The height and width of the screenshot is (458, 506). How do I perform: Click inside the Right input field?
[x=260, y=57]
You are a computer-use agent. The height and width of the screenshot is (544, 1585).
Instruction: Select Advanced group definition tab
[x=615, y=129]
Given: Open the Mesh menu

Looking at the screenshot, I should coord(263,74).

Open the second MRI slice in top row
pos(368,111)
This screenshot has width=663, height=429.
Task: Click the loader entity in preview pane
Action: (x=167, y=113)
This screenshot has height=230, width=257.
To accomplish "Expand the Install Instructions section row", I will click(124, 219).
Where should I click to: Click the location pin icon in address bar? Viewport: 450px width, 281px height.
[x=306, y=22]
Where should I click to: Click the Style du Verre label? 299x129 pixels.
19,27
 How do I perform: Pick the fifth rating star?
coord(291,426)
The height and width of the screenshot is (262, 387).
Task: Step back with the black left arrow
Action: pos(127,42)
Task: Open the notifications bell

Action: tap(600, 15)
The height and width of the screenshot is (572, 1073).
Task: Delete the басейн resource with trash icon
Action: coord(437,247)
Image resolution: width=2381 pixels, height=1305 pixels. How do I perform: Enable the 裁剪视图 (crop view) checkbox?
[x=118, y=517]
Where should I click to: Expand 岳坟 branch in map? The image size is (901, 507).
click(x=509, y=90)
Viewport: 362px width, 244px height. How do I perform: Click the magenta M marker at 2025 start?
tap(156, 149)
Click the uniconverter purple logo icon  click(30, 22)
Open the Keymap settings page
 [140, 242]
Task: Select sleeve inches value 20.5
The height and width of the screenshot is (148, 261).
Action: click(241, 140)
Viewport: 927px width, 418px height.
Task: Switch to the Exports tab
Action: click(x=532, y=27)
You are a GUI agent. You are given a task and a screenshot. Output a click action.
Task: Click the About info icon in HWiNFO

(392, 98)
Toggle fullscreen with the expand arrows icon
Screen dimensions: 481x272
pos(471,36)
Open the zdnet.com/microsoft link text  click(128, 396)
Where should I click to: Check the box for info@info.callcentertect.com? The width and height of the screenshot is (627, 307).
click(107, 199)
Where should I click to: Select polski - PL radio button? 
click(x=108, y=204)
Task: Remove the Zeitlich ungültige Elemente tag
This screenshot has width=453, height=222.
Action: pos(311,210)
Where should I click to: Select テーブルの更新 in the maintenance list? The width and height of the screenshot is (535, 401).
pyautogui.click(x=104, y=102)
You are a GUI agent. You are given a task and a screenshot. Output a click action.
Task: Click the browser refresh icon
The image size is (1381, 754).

• [Goal]: List every line above that contains the word "Open". Matching is case-sensitive.

• [Full solution]:
Given: Open the Mesh menu
Open the second MRI slice in top row
Task: Open the notifications bell
Open the Keymap settings page
Open the zdnet.com/microsoft link text  click(128, 396)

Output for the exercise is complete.